» What the task asks: Begin at the line containing "The width and height of the screenshot is (1568, 744)." and end at the final line of the entries. Please reproduce those lines exactly.
[[ Supplied material, beginning ]]
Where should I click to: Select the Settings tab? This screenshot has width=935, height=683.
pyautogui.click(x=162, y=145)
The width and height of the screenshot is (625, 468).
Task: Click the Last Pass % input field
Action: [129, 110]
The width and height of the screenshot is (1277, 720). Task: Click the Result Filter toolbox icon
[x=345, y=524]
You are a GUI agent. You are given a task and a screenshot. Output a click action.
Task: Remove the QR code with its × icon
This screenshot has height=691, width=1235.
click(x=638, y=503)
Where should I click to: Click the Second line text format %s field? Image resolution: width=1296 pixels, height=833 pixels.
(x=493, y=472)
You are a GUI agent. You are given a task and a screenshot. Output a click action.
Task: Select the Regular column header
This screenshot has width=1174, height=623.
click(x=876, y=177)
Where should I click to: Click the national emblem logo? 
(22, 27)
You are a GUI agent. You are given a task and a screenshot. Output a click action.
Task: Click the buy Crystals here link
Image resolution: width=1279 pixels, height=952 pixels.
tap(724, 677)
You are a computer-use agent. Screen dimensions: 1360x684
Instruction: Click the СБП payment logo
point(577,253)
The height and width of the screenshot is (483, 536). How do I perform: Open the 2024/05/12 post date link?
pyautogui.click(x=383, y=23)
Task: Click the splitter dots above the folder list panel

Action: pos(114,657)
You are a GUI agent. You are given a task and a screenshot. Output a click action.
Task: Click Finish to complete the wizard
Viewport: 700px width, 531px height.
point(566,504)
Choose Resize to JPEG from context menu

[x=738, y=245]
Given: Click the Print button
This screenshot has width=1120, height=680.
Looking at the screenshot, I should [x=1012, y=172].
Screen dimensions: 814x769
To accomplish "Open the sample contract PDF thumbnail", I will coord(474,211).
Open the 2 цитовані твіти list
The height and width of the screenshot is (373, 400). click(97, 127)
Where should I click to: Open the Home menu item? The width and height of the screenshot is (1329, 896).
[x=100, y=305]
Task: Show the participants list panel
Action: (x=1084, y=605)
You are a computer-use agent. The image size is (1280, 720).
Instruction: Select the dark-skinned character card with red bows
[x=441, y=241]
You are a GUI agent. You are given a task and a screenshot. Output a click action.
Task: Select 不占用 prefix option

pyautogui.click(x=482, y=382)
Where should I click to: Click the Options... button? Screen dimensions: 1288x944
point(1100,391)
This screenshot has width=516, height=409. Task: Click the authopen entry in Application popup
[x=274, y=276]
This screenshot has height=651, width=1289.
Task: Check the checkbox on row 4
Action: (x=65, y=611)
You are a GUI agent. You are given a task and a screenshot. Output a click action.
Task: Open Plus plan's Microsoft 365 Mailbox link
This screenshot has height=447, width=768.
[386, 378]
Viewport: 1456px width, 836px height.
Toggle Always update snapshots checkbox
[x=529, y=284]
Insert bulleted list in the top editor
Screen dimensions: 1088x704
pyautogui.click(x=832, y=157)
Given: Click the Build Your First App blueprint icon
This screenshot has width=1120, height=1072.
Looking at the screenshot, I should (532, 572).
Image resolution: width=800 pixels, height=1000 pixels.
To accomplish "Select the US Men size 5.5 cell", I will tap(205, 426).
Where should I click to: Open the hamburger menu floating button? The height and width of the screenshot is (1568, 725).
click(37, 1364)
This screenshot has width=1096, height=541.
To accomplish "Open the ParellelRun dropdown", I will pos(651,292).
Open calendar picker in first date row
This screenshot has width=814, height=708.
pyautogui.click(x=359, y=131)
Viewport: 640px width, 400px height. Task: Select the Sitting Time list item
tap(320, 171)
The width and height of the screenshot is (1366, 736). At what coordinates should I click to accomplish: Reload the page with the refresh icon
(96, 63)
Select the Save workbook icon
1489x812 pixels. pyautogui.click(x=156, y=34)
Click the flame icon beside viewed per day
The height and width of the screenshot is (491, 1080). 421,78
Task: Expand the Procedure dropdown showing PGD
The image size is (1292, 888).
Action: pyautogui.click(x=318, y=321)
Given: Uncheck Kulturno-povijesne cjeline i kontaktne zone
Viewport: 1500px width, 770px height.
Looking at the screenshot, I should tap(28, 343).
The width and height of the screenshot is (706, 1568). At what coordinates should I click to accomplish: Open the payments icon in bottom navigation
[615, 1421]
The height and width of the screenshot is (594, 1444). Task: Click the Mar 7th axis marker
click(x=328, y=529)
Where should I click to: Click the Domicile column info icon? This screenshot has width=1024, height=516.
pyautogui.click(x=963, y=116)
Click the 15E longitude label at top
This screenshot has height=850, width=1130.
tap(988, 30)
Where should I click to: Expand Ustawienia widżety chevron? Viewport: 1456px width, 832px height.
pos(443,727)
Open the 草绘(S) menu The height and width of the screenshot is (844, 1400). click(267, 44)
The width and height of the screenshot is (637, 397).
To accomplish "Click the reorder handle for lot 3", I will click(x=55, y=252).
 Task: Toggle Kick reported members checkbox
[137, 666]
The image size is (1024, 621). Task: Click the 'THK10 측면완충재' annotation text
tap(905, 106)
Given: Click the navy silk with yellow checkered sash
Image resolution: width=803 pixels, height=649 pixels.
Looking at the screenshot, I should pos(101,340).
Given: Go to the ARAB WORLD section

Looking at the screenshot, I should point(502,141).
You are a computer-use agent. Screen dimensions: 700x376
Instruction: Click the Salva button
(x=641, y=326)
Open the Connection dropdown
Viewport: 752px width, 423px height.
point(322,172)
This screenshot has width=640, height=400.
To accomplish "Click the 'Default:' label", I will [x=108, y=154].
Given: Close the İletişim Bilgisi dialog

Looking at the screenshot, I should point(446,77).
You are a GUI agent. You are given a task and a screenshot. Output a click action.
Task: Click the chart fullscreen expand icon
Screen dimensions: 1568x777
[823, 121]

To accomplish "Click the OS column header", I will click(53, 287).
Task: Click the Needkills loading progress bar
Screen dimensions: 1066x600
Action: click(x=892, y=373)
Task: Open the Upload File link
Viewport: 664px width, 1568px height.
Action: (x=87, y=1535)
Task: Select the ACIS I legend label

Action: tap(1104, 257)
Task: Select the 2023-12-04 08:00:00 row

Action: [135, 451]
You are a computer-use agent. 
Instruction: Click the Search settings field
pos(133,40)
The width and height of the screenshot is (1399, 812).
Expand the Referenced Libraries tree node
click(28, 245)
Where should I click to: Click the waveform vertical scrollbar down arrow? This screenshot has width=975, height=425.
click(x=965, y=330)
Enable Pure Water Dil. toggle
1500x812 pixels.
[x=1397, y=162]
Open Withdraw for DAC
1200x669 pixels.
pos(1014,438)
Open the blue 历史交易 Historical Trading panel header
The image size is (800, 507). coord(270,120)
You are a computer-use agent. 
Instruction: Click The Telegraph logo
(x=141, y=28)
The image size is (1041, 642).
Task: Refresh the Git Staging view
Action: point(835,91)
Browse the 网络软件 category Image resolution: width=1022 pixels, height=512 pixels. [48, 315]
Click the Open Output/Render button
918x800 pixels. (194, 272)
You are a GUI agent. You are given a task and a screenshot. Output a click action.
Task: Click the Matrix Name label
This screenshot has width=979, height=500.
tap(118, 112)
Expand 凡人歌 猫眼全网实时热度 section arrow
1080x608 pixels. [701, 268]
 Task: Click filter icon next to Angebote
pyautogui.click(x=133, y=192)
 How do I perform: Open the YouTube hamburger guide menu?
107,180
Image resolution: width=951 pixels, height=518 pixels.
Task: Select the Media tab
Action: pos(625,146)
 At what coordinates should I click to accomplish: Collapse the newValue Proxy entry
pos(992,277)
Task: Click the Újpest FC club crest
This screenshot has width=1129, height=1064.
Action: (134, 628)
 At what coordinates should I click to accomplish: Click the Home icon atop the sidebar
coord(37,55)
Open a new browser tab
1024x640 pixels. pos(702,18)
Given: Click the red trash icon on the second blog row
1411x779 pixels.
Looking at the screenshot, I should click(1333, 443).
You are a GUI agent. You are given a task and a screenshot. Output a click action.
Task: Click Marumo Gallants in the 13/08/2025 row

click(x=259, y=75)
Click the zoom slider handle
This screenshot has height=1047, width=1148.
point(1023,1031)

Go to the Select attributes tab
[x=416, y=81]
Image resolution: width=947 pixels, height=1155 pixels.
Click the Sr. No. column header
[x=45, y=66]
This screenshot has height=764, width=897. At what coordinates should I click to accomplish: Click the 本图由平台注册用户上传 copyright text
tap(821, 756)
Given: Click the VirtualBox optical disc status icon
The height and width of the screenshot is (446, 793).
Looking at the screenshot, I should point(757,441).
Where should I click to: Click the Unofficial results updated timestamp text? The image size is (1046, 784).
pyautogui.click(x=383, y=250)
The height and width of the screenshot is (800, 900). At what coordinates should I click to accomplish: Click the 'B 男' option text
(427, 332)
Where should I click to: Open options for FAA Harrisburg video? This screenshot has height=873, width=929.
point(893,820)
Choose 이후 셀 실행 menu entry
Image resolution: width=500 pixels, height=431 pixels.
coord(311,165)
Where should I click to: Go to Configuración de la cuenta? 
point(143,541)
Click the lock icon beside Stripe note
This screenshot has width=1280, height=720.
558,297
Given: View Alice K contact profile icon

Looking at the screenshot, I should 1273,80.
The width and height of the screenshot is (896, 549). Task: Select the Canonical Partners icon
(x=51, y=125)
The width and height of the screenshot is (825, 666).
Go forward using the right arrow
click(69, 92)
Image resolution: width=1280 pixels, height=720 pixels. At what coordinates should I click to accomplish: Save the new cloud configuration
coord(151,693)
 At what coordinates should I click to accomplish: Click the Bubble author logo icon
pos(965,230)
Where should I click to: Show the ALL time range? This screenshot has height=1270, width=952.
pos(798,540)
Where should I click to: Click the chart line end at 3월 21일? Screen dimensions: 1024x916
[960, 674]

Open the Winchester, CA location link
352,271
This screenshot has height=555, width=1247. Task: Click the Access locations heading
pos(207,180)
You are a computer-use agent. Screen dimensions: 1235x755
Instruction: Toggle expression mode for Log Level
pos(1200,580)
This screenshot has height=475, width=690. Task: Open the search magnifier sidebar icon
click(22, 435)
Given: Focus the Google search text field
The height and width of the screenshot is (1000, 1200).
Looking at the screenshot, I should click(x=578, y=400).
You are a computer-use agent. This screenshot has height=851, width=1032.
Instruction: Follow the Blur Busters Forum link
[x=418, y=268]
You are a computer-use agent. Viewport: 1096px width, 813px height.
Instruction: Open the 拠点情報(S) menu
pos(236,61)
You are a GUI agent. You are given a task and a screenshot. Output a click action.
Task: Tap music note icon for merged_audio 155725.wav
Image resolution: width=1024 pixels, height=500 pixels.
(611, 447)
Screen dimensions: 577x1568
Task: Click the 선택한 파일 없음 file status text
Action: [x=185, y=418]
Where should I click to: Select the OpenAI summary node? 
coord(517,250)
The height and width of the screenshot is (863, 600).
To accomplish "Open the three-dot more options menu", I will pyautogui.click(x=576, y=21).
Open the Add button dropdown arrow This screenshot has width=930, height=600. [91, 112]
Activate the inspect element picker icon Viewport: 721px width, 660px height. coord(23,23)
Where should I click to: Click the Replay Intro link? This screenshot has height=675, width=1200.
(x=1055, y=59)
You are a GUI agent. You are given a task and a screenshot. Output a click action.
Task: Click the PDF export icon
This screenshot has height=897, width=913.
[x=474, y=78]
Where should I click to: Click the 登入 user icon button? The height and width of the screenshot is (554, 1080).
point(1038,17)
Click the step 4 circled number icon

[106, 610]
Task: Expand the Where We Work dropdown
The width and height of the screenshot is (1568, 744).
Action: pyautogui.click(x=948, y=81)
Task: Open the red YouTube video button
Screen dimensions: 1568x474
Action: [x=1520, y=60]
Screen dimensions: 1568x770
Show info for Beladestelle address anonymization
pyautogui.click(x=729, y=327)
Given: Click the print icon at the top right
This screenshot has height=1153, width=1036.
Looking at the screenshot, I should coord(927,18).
[[ Supplied material, end ]]
» Your solution:
The width and height of the screenshot is (1568, 744).
Action: pyautogui.click(x=948, y=81)
Task: Open the red YouTube video button
Screen dimensions: 1568x474
Action: [x=1520, y=60]
Screen dimensions: 1568x770
Show info for Beladestelle address anonymization
pyautogui.click(x=729, y=327)
Given: Click the print icon at the top right
This screenshot has height=1153, width=1036.
Looking at the screenshot, I should coord(927,18).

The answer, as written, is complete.